:: Input ::

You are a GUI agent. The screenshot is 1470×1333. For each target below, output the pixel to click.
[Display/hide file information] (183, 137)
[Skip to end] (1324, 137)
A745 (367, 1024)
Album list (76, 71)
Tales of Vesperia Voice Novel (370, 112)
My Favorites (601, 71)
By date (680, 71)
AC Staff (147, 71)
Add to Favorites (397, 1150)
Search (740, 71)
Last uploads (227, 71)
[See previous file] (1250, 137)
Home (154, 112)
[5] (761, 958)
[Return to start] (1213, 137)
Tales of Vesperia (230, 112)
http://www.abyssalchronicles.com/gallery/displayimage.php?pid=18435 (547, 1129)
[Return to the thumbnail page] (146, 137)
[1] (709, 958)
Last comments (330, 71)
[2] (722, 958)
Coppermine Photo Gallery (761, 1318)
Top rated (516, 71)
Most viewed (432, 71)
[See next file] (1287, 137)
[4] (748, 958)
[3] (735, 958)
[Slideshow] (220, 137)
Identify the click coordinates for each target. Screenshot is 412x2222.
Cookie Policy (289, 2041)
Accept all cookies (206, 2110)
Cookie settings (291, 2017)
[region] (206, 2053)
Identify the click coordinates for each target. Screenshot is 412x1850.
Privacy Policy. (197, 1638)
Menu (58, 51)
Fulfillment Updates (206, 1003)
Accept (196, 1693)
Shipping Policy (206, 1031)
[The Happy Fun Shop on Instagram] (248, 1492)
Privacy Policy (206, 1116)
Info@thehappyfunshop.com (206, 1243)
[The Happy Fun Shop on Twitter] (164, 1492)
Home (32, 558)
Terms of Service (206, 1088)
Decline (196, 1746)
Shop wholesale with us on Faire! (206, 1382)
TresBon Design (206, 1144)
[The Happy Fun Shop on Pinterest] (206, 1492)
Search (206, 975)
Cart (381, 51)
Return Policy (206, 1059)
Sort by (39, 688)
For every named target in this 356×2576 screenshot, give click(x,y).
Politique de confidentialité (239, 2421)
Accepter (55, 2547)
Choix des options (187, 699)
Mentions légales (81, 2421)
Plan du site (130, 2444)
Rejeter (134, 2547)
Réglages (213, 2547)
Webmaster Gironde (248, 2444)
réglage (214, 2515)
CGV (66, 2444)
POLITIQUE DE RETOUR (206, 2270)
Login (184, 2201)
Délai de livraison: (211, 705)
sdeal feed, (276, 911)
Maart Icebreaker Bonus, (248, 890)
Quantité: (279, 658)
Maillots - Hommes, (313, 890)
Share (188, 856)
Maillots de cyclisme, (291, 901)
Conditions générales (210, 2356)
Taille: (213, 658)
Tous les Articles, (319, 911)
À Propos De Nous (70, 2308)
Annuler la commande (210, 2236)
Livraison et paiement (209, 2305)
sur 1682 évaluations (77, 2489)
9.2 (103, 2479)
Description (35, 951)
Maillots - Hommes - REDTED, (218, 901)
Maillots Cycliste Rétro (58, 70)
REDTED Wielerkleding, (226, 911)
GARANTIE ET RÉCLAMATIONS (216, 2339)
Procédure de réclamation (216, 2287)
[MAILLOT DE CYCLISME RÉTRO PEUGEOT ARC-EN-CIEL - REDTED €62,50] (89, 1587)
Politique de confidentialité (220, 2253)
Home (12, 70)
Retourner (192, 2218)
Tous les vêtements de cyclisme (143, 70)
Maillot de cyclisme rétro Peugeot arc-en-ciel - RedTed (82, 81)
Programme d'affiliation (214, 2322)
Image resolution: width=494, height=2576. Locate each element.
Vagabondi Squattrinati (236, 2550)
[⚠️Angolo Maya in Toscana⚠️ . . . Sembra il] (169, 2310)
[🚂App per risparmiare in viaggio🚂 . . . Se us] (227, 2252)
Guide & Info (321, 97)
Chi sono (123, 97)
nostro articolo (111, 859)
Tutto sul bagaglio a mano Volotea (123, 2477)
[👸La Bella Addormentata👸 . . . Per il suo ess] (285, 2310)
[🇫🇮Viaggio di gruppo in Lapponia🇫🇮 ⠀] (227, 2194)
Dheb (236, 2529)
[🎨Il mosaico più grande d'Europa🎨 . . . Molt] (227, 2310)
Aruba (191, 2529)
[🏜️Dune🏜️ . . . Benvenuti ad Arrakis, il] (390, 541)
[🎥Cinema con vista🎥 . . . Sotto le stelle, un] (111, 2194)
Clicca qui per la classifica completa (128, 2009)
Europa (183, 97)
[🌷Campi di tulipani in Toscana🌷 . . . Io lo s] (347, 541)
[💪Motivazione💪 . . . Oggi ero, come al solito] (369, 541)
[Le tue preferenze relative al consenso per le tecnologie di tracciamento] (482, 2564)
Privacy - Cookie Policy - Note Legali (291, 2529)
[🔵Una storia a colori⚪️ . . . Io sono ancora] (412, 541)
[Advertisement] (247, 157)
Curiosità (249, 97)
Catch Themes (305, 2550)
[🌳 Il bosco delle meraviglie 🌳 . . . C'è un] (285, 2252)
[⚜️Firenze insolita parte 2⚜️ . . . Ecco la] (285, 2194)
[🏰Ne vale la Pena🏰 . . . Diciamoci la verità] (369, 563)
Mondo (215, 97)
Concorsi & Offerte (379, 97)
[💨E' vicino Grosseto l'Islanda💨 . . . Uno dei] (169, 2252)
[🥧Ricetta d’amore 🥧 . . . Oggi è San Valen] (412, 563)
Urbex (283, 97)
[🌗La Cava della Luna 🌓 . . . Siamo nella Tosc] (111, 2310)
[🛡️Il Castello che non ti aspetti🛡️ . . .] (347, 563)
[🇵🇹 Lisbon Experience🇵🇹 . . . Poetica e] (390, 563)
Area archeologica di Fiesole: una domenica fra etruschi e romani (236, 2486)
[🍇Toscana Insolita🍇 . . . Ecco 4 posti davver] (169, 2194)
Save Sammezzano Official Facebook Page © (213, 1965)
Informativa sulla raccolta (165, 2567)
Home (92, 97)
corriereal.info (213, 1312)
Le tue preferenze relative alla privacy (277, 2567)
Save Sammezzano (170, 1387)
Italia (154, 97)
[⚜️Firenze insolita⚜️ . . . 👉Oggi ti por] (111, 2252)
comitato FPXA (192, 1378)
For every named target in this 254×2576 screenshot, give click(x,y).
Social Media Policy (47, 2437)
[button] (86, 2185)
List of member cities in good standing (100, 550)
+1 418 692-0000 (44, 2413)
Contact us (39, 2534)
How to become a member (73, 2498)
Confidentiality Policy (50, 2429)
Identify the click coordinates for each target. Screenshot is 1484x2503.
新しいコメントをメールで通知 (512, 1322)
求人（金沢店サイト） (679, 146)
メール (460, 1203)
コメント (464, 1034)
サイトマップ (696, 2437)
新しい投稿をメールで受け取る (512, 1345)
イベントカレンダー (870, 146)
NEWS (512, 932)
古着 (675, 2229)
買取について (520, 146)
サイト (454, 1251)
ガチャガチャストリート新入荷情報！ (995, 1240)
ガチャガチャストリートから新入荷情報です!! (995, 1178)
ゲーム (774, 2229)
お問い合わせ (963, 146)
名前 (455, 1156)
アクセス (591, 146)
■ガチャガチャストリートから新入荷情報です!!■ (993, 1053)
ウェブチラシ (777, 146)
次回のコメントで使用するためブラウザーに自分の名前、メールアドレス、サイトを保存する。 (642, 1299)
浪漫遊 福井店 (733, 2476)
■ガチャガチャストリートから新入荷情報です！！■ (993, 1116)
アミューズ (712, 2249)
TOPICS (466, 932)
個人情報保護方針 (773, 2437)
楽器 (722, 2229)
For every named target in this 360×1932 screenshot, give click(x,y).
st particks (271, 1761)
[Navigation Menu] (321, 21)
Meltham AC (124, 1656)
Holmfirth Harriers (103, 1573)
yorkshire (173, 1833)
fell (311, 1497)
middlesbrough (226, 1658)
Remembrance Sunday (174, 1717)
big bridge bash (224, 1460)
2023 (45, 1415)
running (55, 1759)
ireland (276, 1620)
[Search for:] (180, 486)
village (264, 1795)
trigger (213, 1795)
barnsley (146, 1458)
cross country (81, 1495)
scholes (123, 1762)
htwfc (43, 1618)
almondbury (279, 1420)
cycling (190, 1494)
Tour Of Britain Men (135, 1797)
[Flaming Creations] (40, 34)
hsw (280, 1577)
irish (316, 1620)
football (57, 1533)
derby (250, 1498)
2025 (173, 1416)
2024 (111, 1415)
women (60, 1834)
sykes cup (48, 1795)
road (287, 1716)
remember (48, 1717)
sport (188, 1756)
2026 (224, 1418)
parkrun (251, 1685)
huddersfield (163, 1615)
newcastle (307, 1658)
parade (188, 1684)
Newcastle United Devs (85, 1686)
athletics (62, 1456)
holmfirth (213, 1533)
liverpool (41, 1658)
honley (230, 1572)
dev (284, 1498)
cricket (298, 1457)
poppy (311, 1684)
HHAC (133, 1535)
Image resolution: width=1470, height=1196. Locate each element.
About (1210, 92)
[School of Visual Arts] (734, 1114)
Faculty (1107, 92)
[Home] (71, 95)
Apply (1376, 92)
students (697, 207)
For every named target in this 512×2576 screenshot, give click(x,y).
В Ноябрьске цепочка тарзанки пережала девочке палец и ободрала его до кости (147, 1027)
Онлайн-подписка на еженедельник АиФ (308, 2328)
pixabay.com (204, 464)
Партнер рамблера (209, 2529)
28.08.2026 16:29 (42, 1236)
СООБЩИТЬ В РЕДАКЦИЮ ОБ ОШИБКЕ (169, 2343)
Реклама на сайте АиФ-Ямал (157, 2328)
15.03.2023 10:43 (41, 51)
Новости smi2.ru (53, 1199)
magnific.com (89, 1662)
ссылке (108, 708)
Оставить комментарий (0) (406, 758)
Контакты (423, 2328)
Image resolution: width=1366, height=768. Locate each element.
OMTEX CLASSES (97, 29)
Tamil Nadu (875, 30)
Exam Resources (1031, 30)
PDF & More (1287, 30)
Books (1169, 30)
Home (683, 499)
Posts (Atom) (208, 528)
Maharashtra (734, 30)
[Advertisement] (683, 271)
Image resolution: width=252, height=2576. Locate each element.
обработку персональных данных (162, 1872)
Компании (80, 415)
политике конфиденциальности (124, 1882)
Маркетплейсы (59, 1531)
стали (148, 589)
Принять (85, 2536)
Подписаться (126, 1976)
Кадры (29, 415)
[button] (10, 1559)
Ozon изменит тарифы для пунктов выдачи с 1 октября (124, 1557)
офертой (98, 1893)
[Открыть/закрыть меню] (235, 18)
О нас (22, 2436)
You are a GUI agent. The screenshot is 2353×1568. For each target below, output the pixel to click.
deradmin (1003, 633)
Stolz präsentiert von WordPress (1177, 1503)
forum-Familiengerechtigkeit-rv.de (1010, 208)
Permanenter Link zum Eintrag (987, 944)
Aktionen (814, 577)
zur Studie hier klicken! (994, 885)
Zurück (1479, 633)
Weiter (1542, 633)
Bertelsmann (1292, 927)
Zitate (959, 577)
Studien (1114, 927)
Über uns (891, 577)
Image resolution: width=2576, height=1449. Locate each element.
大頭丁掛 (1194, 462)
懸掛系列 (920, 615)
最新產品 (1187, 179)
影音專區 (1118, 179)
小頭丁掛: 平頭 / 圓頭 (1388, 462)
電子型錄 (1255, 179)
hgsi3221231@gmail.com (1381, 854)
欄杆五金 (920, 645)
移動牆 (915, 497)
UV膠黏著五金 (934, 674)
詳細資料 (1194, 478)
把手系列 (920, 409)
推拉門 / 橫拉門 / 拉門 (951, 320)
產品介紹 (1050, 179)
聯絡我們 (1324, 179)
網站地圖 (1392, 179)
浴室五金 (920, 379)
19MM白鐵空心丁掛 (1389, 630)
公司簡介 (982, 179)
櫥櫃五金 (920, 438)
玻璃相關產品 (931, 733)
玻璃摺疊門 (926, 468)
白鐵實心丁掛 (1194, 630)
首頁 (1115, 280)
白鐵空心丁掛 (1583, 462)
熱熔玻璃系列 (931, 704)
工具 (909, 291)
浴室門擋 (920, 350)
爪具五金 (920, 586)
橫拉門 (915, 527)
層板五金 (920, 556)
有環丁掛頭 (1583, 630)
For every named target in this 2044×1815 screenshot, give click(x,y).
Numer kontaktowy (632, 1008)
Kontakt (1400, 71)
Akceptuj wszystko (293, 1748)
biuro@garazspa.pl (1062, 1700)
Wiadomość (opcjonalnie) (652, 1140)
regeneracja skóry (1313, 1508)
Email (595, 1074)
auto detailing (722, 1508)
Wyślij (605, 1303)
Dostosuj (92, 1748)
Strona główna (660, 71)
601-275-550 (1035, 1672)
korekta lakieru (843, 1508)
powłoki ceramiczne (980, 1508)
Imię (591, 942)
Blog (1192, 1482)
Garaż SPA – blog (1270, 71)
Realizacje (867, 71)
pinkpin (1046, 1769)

:::

What the exercise asks: Would you output, from the records above, exactly the run of lines that starts at the line containing "[3] (735, 958)" and ends at the line containing "[⚠️Angolo Maya in", and only that run?

Exercise output:
[3] (735, 958)
[Slideshow] (220, 137)
Identify the click coordinates for each target. Screenshot is 412x2222.
Cookie Policy (289, 2041)
Accept all cookies (206, 2110)
Cookie settings (291, 2017)
[region] (206, 2053)
Identify the click coordinates for each target. Screenshot is 412x1850.
Privacy Policy. (197, 1638)
Menu (58, 51)
Fulfillment Updates (206, 1003)
Accept (196, 1693)
Shipping Policy (206, 1031)
[The Happy Fun Shop on Instagram] (248, 1492)
Privacy Policy (206, 1116)
Info@thehappyfunshop.com (206, 1243)
[The Happy Fun Shop on Twitter] (164, 1492)
Home (32, 558)
Terms of Service (206, 1088)
Decline (196, 1746)
Shop wholesale with us on Faire! (206, 1382)
TresBon Design (206, 1144)
[The Happy Fun Shop on Pinterest] (206, 1492)
Search (206, 975)
Cart (381, 51)
Return Policy (206, 1059)
Sort by (39, 688)
For every named target in this 356×2576 screenshot, give click(x,y).
Politique de confidentialité (239, 2421)
Accepter (55, 2547)
Choix des options (187, 699)
Mentions légales (81, 2421)
Plan du site (130, 2444)
Rejeter (134, 2547)
Réglages (213, 2547)
Webmaster Gironde (248, 2444)
réglage (214, 2515)
CGV (66, 2444)
POLITIQUE DE RETOUR (206, 2270)
Login (184, 2201)
Délai de livraison: (211, 705)
sdeal feed, (276, 911)
Maart Icebreaker Bonus, (248, 890)
Quantité: (279, 658)
Maillots - Hommes, (313, 890)
Share (188, 856)
Maillots de cyclisme, (291, 901)
Conditions générales (210, 2356)
Taille: (213, 658)
Tous les Articles, (319, 911)
À Propos De Nous (70, 2308)
Annuler la commande (210, 2236)
Livraison et paiement (209, 2305)
sur 1682 évaluations (77, 2489)
9.2 (103, 2479)
Description (35, 951)
Maillots - Hommes - REDTED, (218, 901)
Maillots Cycliste Rétro (58, 70)
REDTED Wielerkleding, (226, 911)
GARANTIE ET RÉCLAMATIONS (216, 2339)
Procédure de réclamation (216, 2287)
[MAILLOT DE CYCLISME RÉTRO PEUGEOT ARC-EN-CIEL - REDTED €62,50] (89, 1587)
Politique de confidentialité (220, 2253)
Home (12, 70)
Retourner (192, 2218)
Tous les vêtements de cyclisme (143, 70)
Maillot de cyclisme rétro Peugeot arc-en-ciel - RedTed (82, 81)
Programme d'affiliation (214, 2322)
Image resolution: width=494, height=2576. Locate each element.
Vagabondi Squattrinati (236, 2550)
[⚠️Angolo Maya in Toscana⚠️ . . . Sembra il] (169, 2310)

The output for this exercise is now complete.